The autotvm_matmul_x86.py file is executed in the CPU core by default. How can I change this to run on the GPU?

The code is:

@autotvm.template("tutorial/matmul")
def matmul(N, L, M, dtype):
A = te.placeholder((N, L), name="A", dtype=dtype)
B = te.placeholder((L, M), name="B", dtype=dtype)

k = te.reduce_axis((0, L), name="k")
C = te.compute((N, M), lambda i, j: te.sum(A[i, k] * B[k, j], axis=k), name="C")
s = te.create_schedule(C.op)

# schedule
y, x = s[C].op.axis
k = s[C].op.reduce_axis[0]

##### define space begin #####
cfg = autotvm.get_config()
cfg.define_split("tile_y", y, num_outputs=2)
cfg.define_split("tile_x", x, num_outputs=2)
##### define space end #####

# schedule according to config
yo, yi = cfg["tile_y"].apply(s, C, y)
xo, xi = cfg["tile_x"].apply(s, C, x)

s[C].reorder(yo, xo, k, yi, xi)

return s, [A, B, C]
N, L, M = 512, 512, 512
task = autotvm.task.create("tutorial/matmul", args=(N, L, M, "float32"), target="cuda")
print(task.config_space)

# logging config (for printing tuning log to the screen)
logging.getLogger("autotvm").setLevel(logging.DEBUG)
logging.getLogger("autotvm").addHandler(logging.StreamHandler(sys.stdout))

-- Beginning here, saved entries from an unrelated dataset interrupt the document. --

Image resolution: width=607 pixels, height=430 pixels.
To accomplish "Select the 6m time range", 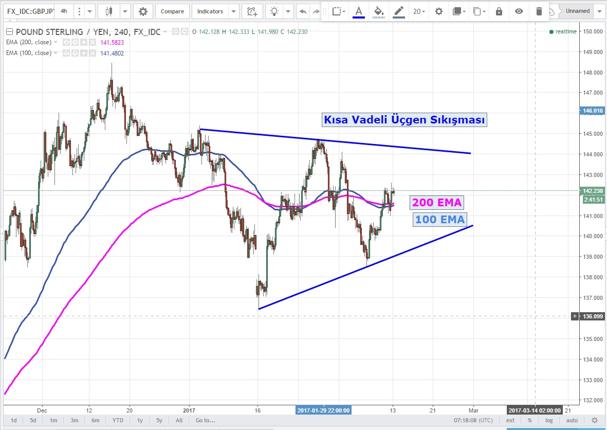I will pyautogui.click(x=95, y=420).
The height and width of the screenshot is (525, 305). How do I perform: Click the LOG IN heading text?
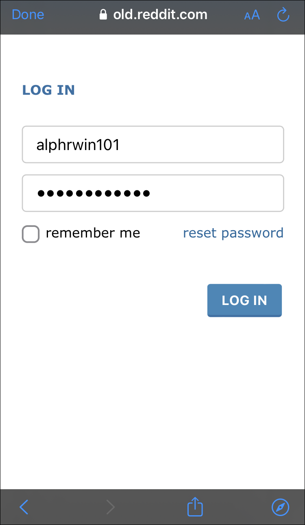point(48,90)
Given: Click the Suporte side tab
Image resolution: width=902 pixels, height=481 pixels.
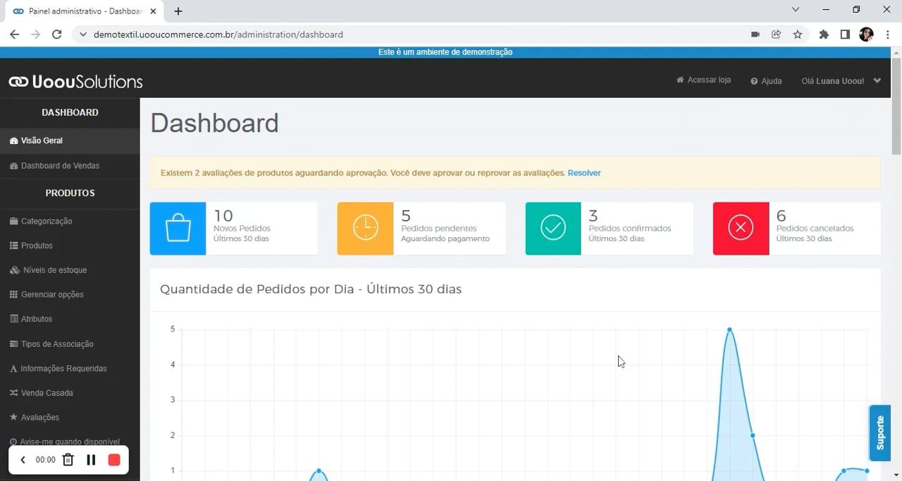Looking at the screenshot, I should click(879, 433).
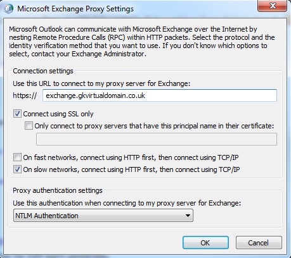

measure_option = autotvm.measure_option(builder="local", 
runner=autotvm.LocalRunner(number=5))
tuner = autotvm.tuner.RandomTuner(task)
tuner.tune(
   n_trial=10,
    measure_option=measure_option,
   callbacks=[autotvm.callback.log_to_file("matmul.log")],
)
with autotvm.apply_history_best("matmul.log"):
     with tvm.target.Target("cuda"):
          s, arg_bufs = matmul(N, L, M, "float32")
          func = tvm.build(s, arg_bufs)

# check correctness
a_np = np.random.uniform(size=(N, L)).astype(np.float32)
b_np = np.random.uniform(size=(L, M)).astype(np.float32)
c_np = a_np.dot(b_np)

c_tvm = tvm.nd.empty(c_np.shape)
func(tvm.nd.array(a_np), tvm.nd.array(b_np), c_tvm)
tvm.testing.assert_allclose(c_np, c_tvm.numpy(), rtol=1e-4)